La première étape de ce mvt s’achève sur un commentaire de DG adressé à Renoncour, procédé qui
rappelle le fait qu’il s’agit d’un récit rétrospectif. Ce dispositif instaure une distance critique avec la scène vécue
dans le passé, que suggère l’expression péjorative « cette scène ridicule ». De plus, ce commentaire crée un
certain suspense car l’emploi du futur et la litote « ce n’est pas sans raison que je me suis étendu sur [cette
scène] » annoncent indirectement les conséquences de cet épisode. = façon de susciter la curiosité de
Renoncour (et celle du lecteur)

Bilan = Etape qui marque encore davantage l’implication de DG dans cette petite scène de comédie et fait de
DG un double du romancier car il se plaît à raconter, à mettre en scène le récit de façon à plaire à Renoncour.

1
Deux situations d’énonciation coexistent : sur un premier plan DG s’adresse à GM ; sur un second plan, grâce au second
degré, DG s’adresse à L et M, pour se moquer du vieillard. Le lecteur est partie prenante du dispositif car il accède au second
degré des paroles de DG.

2
De « Enfin » à « quartier » : La fuite des trois complices

Le récit s’accélère de nouveau. Le connecteur temporel « enfin », complété par le proposition


participiale « l’heure du sommeil étant arrivée », annonce la dernière étape de la saynète. Le discours
narrativisé « il parla d’amour et d’impatience » contribue à l’accélération du récit et souligne le désir du vieillard
pour M, marquant le caractère libertin du personnage. A la fin de la scène, les verbes d’action s’enchaînent :
« nous nous retirâmes », « on le conduisit » et « nous nous éloignâmes ». La fin de la saynète est donc très
rythmée, mais également marquée par la dernière perfidie des personnages, avec la ruse de M « sortie sous
prétexte d’un besoin » et la fuite des trois complices.

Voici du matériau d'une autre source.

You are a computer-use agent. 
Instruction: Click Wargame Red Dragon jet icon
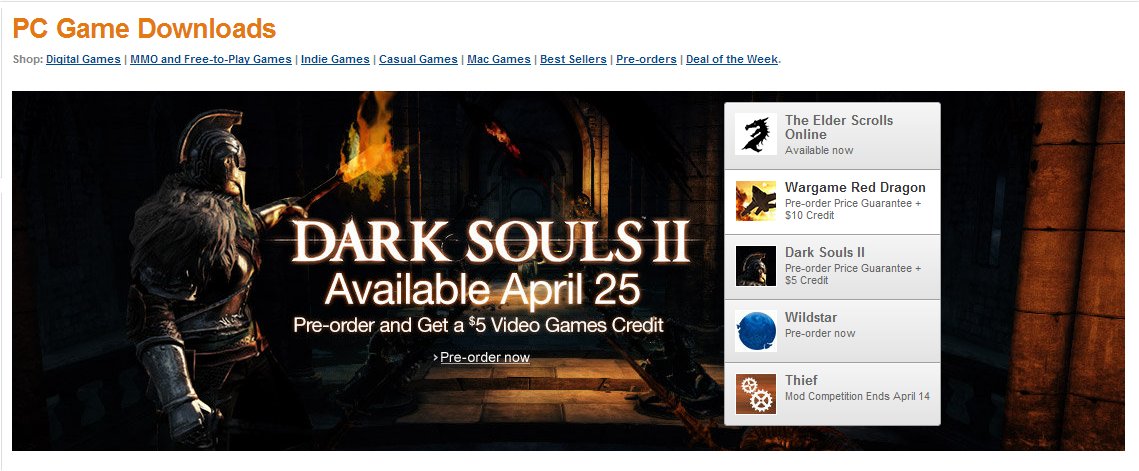point(755,201)
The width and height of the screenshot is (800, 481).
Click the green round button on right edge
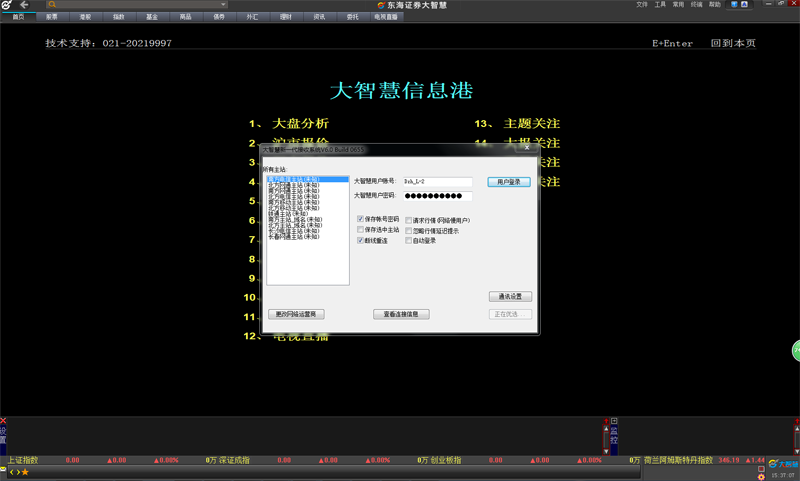point(796,351)
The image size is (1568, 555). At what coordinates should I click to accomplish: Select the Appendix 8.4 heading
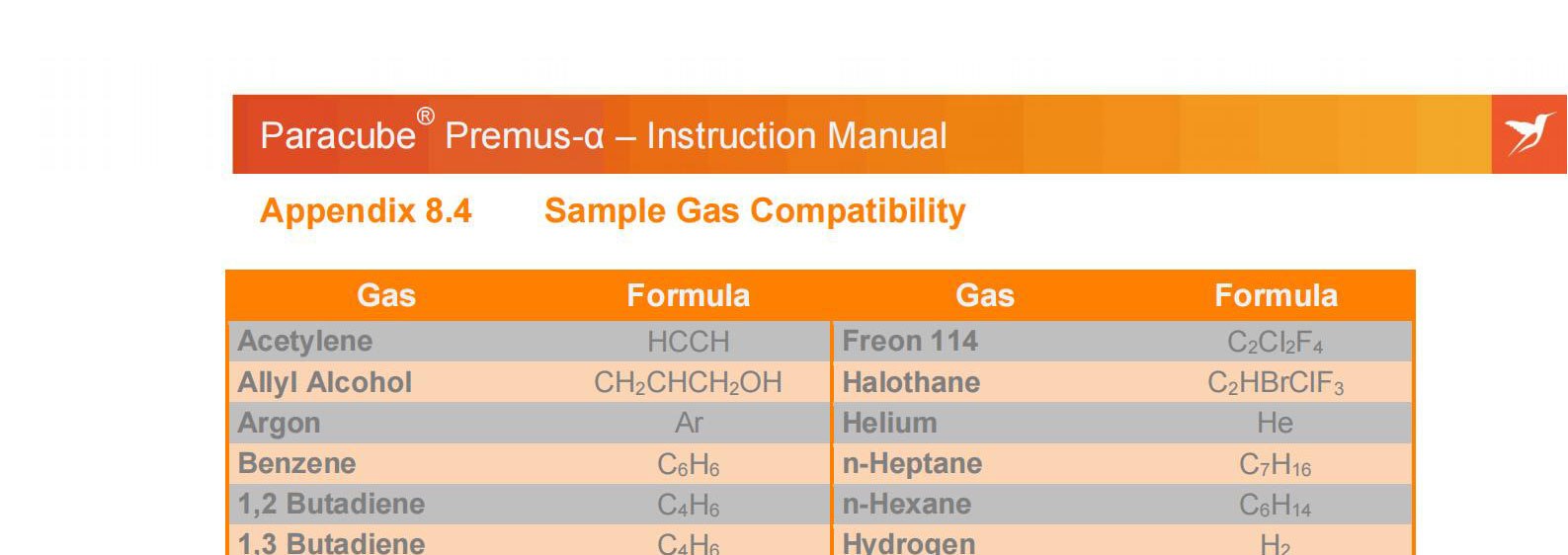click(x=366, y=210)
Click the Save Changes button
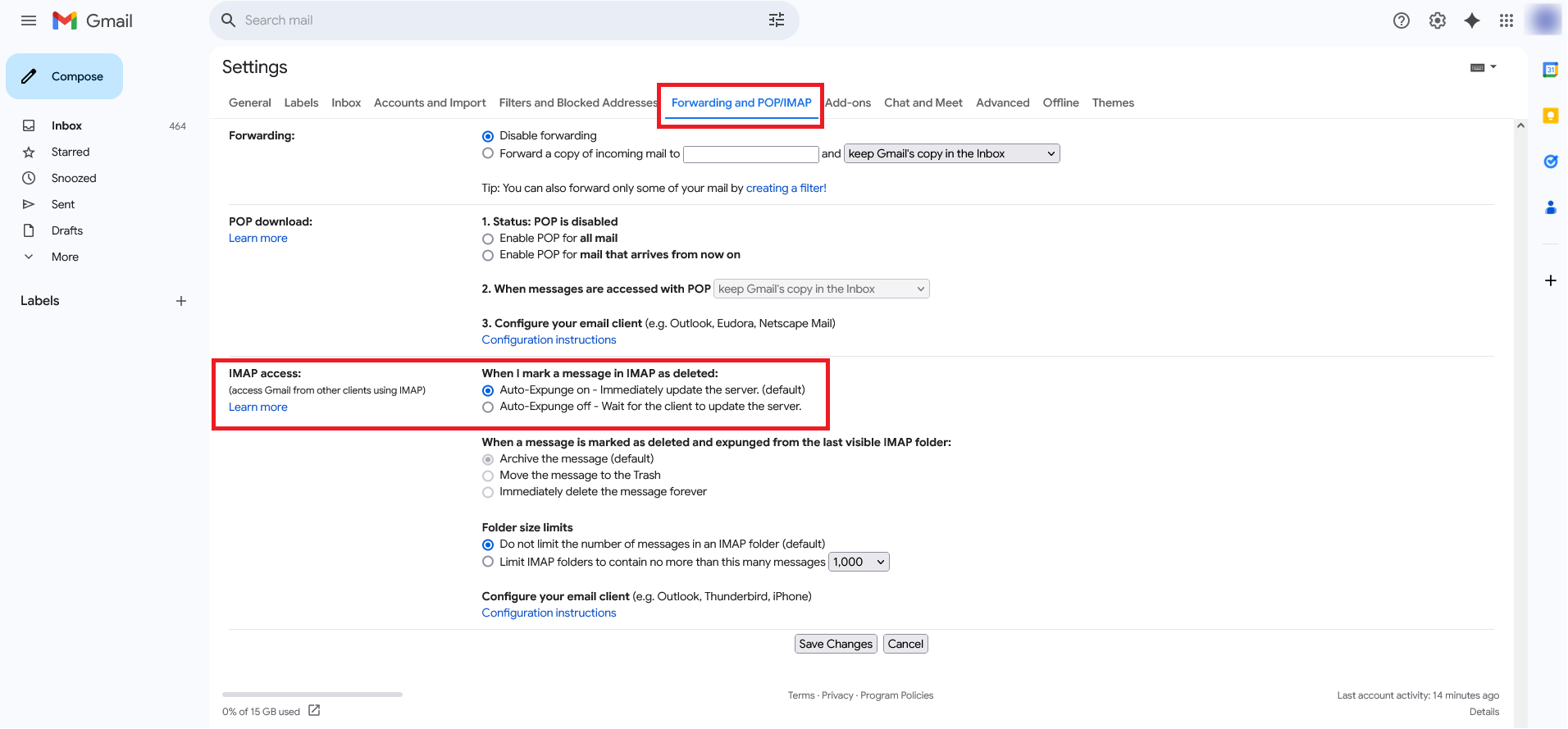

Bilan = La fin de la saynète se caractérise par son rythme vif. L’enchaînement rapide des événements renforce
le plaisir de la lecture.

Troisième mvt : Jugement moral de DG sur son comportement :

Le dernier mvt est consacré à l’expression d’un jugement moral sévère de DG sur sa conduite, qualifiée
péjorativement de « véritable friponnerie » et rattachée à ses autres mauvaises actions, par le biais du superlatif
de supériorité « pas la plus injuste », ou du comparatif de supériorité « j’avais plus de scrupule sur l’argent que
j’avais acquis au jeu. » DG montre qu’il a conscience de sa déchéance morale, à travers l’utilisation de ce champ
lexical de la faute et de la culpabilité, mais minimise la gravité de la tromperie à l’égard de M. de G… M = sa
chute morale le conduit à établir une curieuse échelle de valeurs.

La dernière phrase anticipe la suite du roman, selon la logique du récit rétrospectif. DG évoque ainsi
l’existence d’une transcendance qui pèse sur le héros, une justice divine évoquée dans les expressions « le Ciel
permit »et « rigoureusement punie » Ce § introduit donc le registre tragique après la saynète, en montrant
l’impuissance du pers. Ceci crée de nouveau un effet d’attente : le pers-narrateur suscite la curiosité du lecteur,
qui se demande quel châtiment vont subir les deux amants.

Bilan sur le dernier mvt : Le dernier mvt se distingue des précédents car il s’agit d’un passage introspectif,
détaché de la narration, et le changement de tonalité (ici tragique).

CONCLUSION

En définitive, ce passage constitue un récit autonome propre à séduire le lecteur grâce aux effets
comiques mais aussi aux qualités d’une narration enlevée, notamment grâce à la variété des discours rapportés,
qui crée des changements de rythme. Notre extrait constitue une pause comique dans un roman qui illustre la
gravité des passions. À travers cette saynète l’auteur tourne en dérision le grand seigneur libertin que représente
M de G… M…, pers ridicule par son hypocrisie et son manque de clairvoyance, qui le rend victime des trois
complices. = vision critique de la société de cette époque, mais aussi de l’être humain. Ce dernier s’apparente à
Arnolphe dans L’Ecole des Femmes de Molière. Tous deux correspondent à la figure satirique du barbon.